To begin with, the federal government can force the Rocky’s parent company, E.W. Scripps, to keep the Rocky on the sales block for longer than the one month currently promised.

 

One month is not enough time to find a buyer, according to, among others, a financial expert cited in the Rocky itself Dec. 25. He was puzzled by the short time frame of the sale.  What gives the feds the right to meddle in the Rocky’s business transactions?


It’s called the Joint Operating Agreement, the 2001 contract between the Denver Post and the Rocky that allows them to share business operations (printing, delivery, sales), while running independent news and editorial units.
Normally, such an arrangement would be considered an illegal monopoly, a violation of federal anti-trust law. But thanks to the Newspaper Preservation Act of 1970, the Justice Department allowed the Post and Rocky to combine their business departments, to preserve two independent newspaper voices. Similar newspaper JOA monopolies are allowed in other cities.

But the joint-operating arrangement comes with a price: oversight from the Justice Department’s anti-trust division. It can intervene to make sure that a JOA newspaper, like the Rocky, is not closed prematurely or unnecessarily.  In the past, the Justice Department has intervened with joint-operating newspapers to ensure that if one of the newspaper companies in a JOA wants to close its newspaper, it must make a real effort to find a buyer, before it simply shutters the newspaper. Again, the goal, as enshrined in the Newspaper Preservation Act, is to preserve two newspapers.

 

In 1983, for example, the owner of one of the two newspapers operating under a JOA in St. Louis wanted to close its paper. The Justice Department intervened and insisted that even though the newspaper was losing money, the company make a serious attempt to find a buyer, according to a 1999 article in the American Journalism Review. Surprisingly, a buyer emerged, and the newspaper was sold and operated for two more years.  In the past, the Justice Department’s “basic standard” on this issue has been that the “newspaper be put on the market and the price be reasonable,” according to Stephen Barnett, who’s studied JOAs extensively. He’s law professor emeritus at the University of California at Berkeley with a degree from Harvard Law.  

The Department has even taken steps to make sure that buyers aren’t discouraged, he said.  This view about the apparent obligation of Scripps to seek a buyer has not been reported, and it should be. It could answer the nagging question of why Scripps is putting the Rocky on the market for a time period that’s so short as to make a sale nearly impossible.

 

Scripps could be trying to demonstrate that a sale was attempted, to deflect possible intervention by the Justice Department.  But putting the Rocky on the market for one month over the holidays looks like it’s not a good-faith effort to find a buyer for the newspaper.
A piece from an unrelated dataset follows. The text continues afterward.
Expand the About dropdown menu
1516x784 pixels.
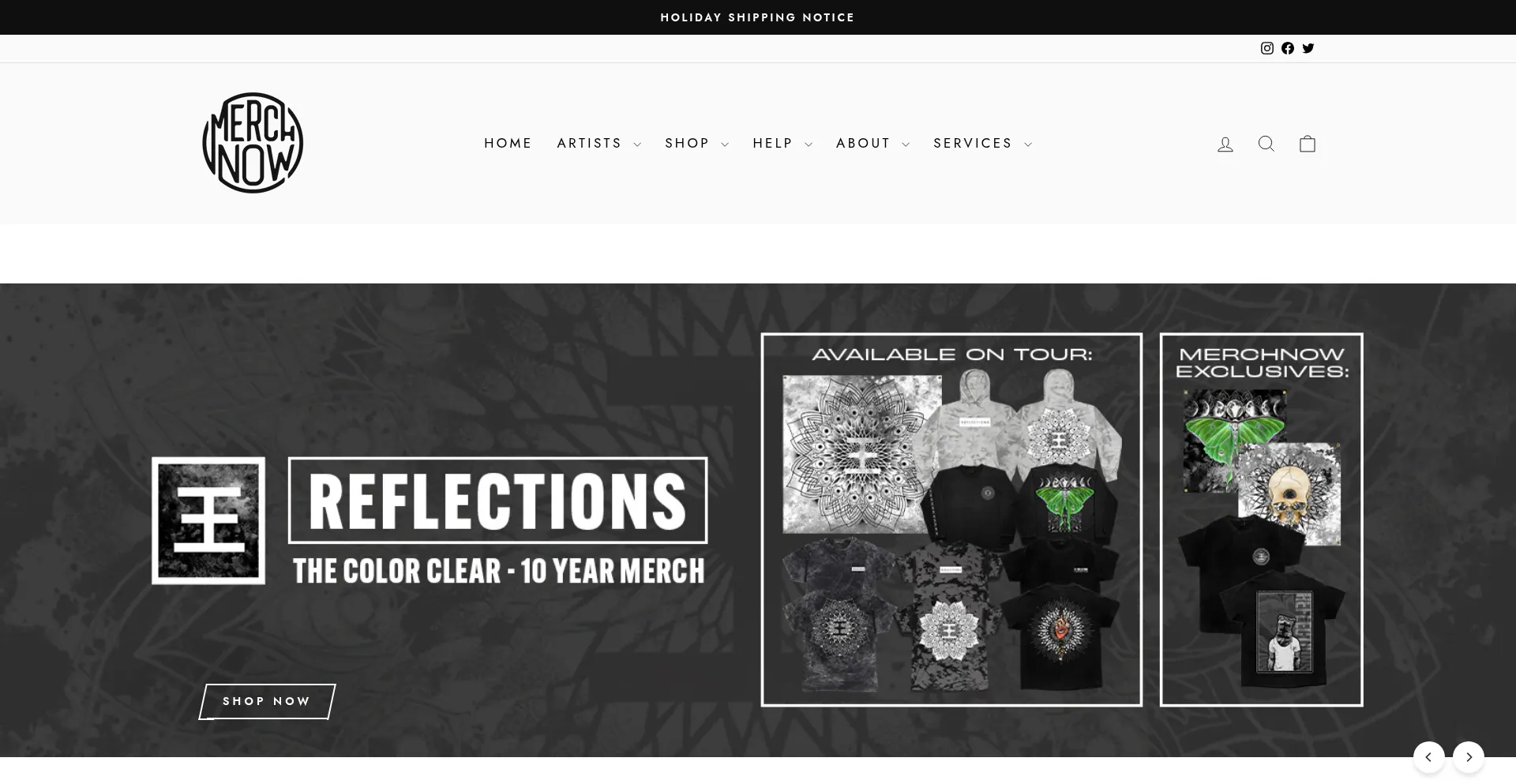coord(872,144)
If Scripps makes the decision in mid-January to close the Rocky, the Justice Department could intervene and insist the Rocky remain for sale longer.

 

“I think the Justice Department might, especially in a new Administration, require [the Rocky] to remain operating for a few months or something to see if a new buyer could be found,” said Barnett.  If a buyer were found, the widely reported JOA provision giving Post owner Dean Singleton both the first right of refusal and the right to reject the buyer may be illegal, says Barnett. In a view that’s not been reported locally, he believes a right of refusal in the JOA can’t trump a “capable buyer.”

 

He adds that the Justice Department has been lax in this area of enforcement, but has “a lot of discretion in these cases, and a lot would depend on who’s in charge of the anti-trust division” and “whether there’s time for a new team to take charge.” Stephen Lacy, a professor in the Michigan State University Department of Communication and School of Journalism, agreed with Barnett.  

It’s a long shot that the Justice Department would force Scripps to keep the “for sale” sign hanging on the Rocky longer, and Scripps has not stated that it will definitely close the paper after one month anyway. Still, readers deserve to know what can be done if a premature decision to close the paper is made.
 
    

Our chance to create the liberal media

Sunday, December 28th, 2008

It’s tim for the liberal media to become a reality–rather than just a fictitious talking point for conservatives.

Newspapers are for sale across the country, from Florida to California, and they’re available at bargain rates. A rich liberal philanthropist should take this opportunity to buy a newspaper or two, and show conservatives that liberals can run a newspaper with a strong progressive voice on the opinion page and strict fairness and accuracy in news reporting. 

The properties to choose from include the Austin American-Statesman, Daytona Beach (FL) News-Journal, Denver’s Rocky Mountain News, and San Diego Union-Tribune, among others. Most of these newspapers are owned by public companies whose shareholders are howling because they’re watching their stock drop and hearing that newspapers can’t survive in the Internet age. 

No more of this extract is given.